Vitamin C is eroded from the human body every six hours. In people with hypertension, vitamin C is deficient in the blood. An abundance of vitamin C in the blood, reduces the pressure in the blood vessels, hence lowering the blood's pressure. Vitamin C is also necessary for creating ATP, dopamine, peptide hormones, and tyrosine. As a powerful antioxidant, vitamin C helps lessen oxidative stress to the body and is thought to lower cancer risk.
Vitamin C deficiency is detrimental to immune function, resulting in reduced resistance to some pathogens.
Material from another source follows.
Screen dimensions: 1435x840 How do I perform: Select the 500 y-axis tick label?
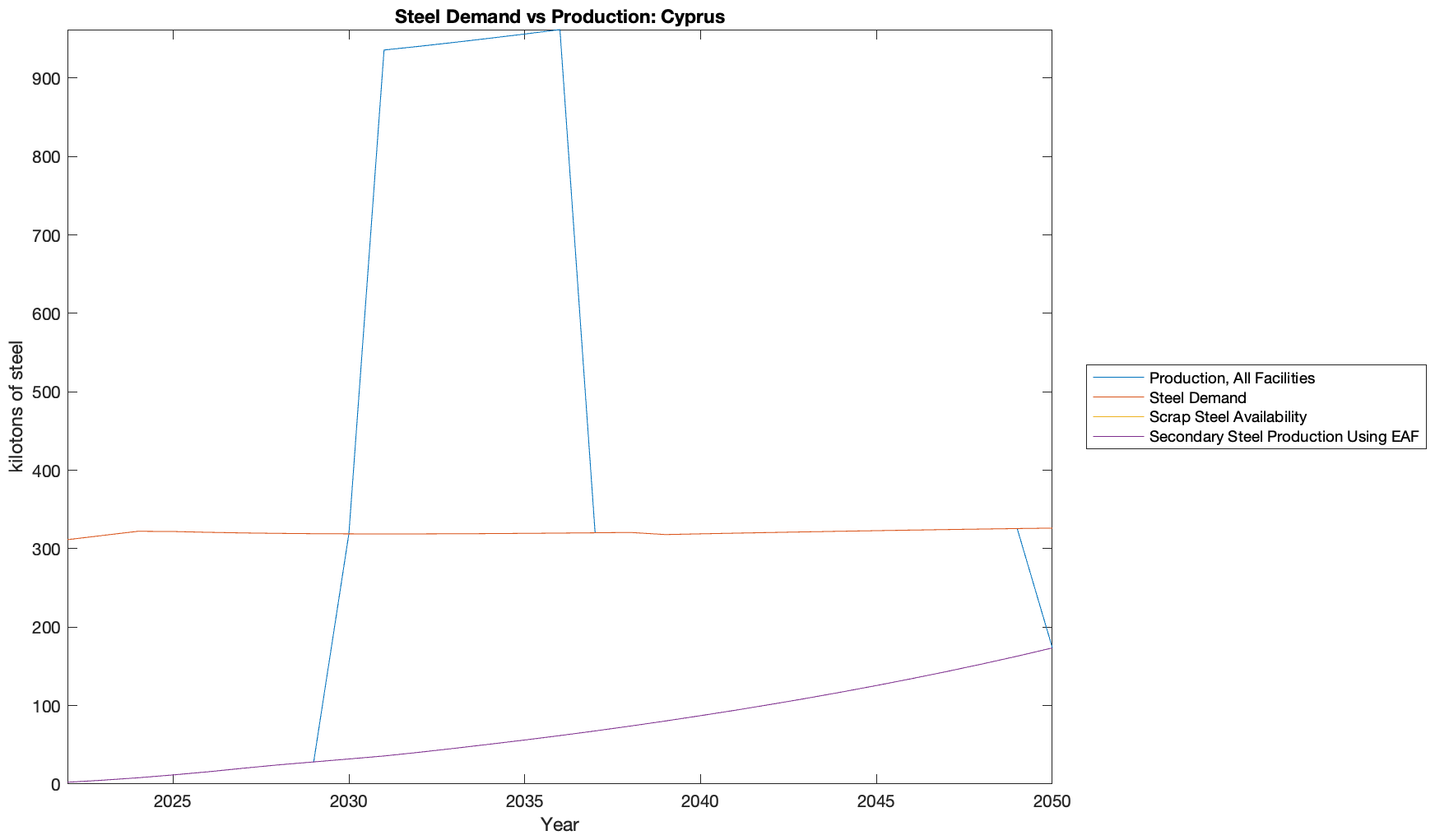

Routine supplementation is not indicated in the general population, though there is some evidence that it reduces symptom severity but not incidence of the common cold. Effects are most pronounced in cases of physical strain or insufficient dietary intake.
As an Antihistamine!
Vitamin C is a natural antihistamine. Which means those prone to allergies who take anti-allergy tabs like cetrizine regularly, will benefit from supplementing with vitamin C and reduce seasonal allergies significantly. It both prevents histamine release and increases the detoxification of histamine. A 1992 study found that taking 2 grams vitamin C daily lowered blood histamine levels 38 percent in healthy adults in just one week. It has also been noted that low concentrations of serum vitamin C has been correlated with increased serum histamine levels.
Rich sources of vitamin C are oranges, bell peppers, tomatoes, guavas, herbs, papaya, straberries.
Recommended dosage for those with allergies: 500 mg x 3 times a day (after meals) combined with 10 mg of zinc x 3 times after meals.